Defendants’ membership in the club – and thus their obligation to pay membership dues, fees, and other charges – is tied to their ownership of a lot and house on Callawassie Island. If defendants truly wish to avoid paying membership dues, they may sell their house.
In addition, Callawassie Island is a private resort community developed around the property owners’ use of the amenities paid for by these dues. Defendants purchased their exclusive home there in 1999 for $590,000. They have chosen not to sell, but are instead attempting to keep their home on this resort island without having to pay a property owner’s share of the amenities.

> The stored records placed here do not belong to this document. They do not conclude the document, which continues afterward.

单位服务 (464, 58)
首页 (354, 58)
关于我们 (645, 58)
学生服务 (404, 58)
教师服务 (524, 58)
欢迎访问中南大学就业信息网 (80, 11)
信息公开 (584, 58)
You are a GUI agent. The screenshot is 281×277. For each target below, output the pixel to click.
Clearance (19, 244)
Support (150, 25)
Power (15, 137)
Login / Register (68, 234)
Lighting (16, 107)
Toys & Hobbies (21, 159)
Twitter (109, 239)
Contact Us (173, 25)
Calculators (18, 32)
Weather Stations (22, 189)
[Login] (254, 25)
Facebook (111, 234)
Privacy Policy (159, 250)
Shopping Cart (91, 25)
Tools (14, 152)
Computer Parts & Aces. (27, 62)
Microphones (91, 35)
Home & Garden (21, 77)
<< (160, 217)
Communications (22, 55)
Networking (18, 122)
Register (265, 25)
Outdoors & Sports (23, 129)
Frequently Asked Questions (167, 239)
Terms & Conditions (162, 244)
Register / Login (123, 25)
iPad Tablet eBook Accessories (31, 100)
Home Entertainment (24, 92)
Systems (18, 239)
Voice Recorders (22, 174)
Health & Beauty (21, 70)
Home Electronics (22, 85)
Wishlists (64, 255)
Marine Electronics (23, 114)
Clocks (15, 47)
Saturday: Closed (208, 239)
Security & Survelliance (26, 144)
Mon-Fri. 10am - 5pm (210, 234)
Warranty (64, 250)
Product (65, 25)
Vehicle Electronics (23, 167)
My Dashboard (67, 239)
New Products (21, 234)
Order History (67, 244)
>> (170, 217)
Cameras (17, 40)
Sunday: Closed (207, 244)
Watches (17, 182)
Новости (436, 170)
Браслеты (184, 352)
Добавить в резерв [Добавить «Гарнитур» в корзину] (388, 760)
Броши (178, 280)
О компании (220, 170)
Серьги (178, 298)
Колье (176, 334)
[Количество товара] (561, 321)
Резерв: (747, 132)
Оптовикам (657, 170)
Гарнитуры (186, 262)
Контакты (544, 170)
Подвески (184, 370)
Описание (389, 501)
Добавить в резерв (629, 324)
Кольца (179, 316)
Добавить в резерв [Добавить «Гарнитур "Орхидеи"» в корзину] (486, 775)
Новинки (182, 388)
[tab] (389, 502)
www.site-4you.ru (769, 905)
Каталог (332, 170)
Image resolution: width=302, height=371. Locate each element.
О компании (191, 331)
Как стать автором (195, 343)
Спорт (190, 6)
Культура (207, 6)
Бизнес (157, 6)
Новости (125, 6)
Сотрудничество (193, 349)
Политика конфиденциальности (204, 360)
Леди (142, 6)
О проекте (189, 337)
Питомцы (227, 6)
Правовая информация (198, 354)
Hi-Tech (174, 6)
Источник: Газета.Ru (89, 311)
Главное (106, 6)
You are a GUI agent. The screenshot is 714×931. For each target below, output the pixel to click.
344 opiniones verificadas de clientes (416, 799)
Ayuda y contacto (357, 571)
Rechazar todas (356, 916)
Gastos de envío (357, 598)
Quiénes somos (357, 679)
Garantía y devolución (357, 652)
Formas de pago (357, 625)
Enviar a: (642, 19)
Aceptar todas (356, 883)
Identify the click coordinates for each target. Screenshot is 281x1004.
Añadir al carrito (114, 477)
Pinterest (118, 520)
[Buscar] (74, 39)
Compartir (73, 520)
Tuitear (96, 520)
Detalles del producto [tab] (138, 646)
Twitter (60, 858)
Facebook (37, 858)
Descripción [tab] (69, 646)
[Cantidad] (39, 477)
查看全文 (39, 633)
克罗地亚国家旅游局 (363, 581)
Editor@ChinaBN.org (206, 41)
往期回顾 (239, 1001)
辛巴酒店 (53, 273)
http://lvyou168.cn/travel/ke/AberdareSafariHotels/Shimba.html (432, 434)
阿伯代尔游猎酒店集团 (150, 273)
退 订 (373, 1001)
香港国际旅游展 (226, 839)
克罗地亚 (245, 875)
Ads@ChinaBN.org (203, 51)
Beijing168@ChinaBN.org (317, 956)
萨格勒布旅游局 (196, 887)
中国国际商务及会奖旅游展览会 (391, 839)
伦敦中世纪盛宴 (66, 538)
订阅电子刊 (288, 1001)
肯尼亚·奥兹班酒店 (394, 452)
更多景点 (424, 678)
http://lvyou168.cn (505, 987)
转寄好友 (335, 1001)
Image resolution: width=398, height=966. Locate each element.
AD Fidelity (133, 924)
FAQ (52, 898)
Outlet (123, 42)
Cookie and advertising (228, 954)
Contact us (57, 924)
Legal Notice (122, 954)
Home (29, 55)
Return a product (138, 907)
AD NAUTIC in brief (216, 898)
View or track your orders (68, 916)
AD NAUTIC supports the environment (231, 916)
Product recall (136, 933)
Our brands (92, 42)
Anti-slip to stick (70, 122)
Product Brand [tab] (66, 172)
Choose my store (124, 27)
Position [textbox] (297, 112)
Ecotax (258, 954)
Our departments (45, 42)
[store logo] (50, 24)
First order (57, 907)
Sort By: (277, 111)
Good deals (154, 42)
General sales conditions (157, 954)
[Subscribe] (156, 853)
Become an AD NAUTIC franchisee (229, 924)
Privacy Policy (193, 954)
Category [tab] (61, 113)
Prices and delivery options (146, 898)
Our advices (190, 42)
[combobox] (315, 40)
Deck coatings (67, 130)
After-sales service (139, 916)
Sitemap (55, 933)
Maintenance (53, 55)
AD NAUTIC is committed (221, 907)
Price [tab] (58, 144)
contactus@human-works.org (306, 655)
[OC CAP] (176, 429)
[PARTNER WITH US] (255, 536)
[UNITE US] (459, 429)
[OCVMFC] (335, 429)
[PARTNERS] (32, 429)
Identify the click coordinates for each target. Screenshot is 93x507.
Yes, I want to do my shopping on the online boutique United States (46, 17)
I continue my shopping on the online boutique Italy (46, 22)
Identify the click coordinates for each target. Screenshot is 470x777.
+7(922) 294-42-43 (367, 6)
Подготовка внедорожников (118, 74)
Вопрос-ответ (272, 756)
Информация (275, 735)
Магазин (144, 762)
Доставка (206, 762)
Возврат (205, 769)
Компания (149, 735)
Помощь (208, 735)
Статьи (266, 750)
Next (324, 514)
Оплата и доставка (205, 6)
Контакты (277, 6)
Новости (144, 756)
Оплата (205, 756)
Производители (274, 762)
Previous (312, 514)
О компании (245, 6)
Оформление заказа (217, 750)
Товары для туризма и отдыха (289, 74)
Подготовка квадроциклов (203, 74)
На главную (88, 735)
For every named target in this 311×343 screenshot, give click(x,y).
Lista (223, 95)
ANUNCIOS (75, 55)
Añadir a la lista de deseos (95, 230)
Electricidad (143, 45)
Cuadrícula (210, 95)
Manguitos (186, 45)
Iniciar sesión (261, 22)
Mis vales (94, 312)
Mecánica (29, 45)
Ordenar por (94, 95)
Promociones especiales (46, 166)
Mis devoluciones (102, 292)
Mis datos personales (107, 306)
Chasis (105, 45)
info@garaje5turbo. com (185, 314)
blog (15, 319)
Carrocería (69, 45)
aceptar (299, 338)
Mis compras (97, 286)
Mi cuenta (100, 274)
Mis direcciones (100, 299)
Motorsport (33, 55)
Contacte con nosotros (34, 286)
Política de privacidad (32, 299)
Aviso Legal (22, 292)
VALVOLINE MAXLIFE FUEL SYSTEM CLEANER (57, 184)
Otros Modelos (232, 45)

Our decision by no means renders a harsh result. Rather, this is precisely the result to which these sophisticated purchasers of a resort home agreed when they decided to purchase the property and abide by the terms of the governing documents.
Relying on the club’s rules from 2001, the Court of Appeals found there was “an ambiguity as to whether Appellants were entitled to expulsion and thus exposed to a maximum liability of four months’ of unpaid dues (plus any accrued expenses).” There is no such ambiguity.
First, the 2001 rules were not in effect when defendants resigned in 2010. Even if those rules did apply, however, mandatory expulsion arises only after the board has suspended a member, which is discretionary with the board. Here, no suspension ever occurred; defendants resigned. Therefore, the four-month suspension period that leads to expulsion was never triggered.
Second, the 2009 rules, which were in effect when defendants resigned, do not make expulsion mandatory under any condition.
Nonprofit Corporation Act
S.C. Code Ann. 33-31-620(a) provides, “A member may resign at any time.” The Court of Appeals explained that requiring a member to continue to pay dues that accrue after resignation “would create an unreasonable situation in which clubs could refuse to allow a member to ever terminate their membership obligations.”
However, subsection 33-31-620(b) provides, “The resignation of a member does not relieve the member from any obligations the member may have to the corporation as a result of obligations incurred or commitments made before resignation.”
When defendants joined the club, they made a commitment to continue to pay dues, fees, and other charges during the period of time after resignation and before reissuance of the membership. Therefore, the requirement that members continue to pay dues, fees, and other charges after resignation until their membership is reissued is not prohibited by § 33-31-620.
Reversed.
Dissent
(Hearn, J.) I respectfully dissent, as I believe the Court of Appeals was correct that the governing documents are ambiguous and the club’s interpretation violates the Nonprofit Corporation Act.
The majority ostensibly permits defendants to resign from the club yet holds them responsible for the same obligations as an active member, including ever-accumulating dues and fees, only allowing them to escape that obligation in the unlikely event that their membership is reissued. This harsh result is one I do not believe the governing documents require, and certainly not as a matter of law.
Callawassie Island Members Club, Inc. v. Dennis (Lawyers Weekly No. 010-098-18, 19 pp.) (John Few, J.) (Kaye Hearn, J., joined by Donald Beatty, C.J., dissenting) Opinion refiled to remand for consideration of other issues. Appealed from the Circuit Court in Beaufort County (Carmen Mullen, J.) On writ of certiorari to the Court of Appeals. Andrew Lindemann, M. Dawes Cooke, John Fletcher and Stephen Hughes for petitioner; Ian Ford and Neil Thomson for respondents. S.C. S. Ct.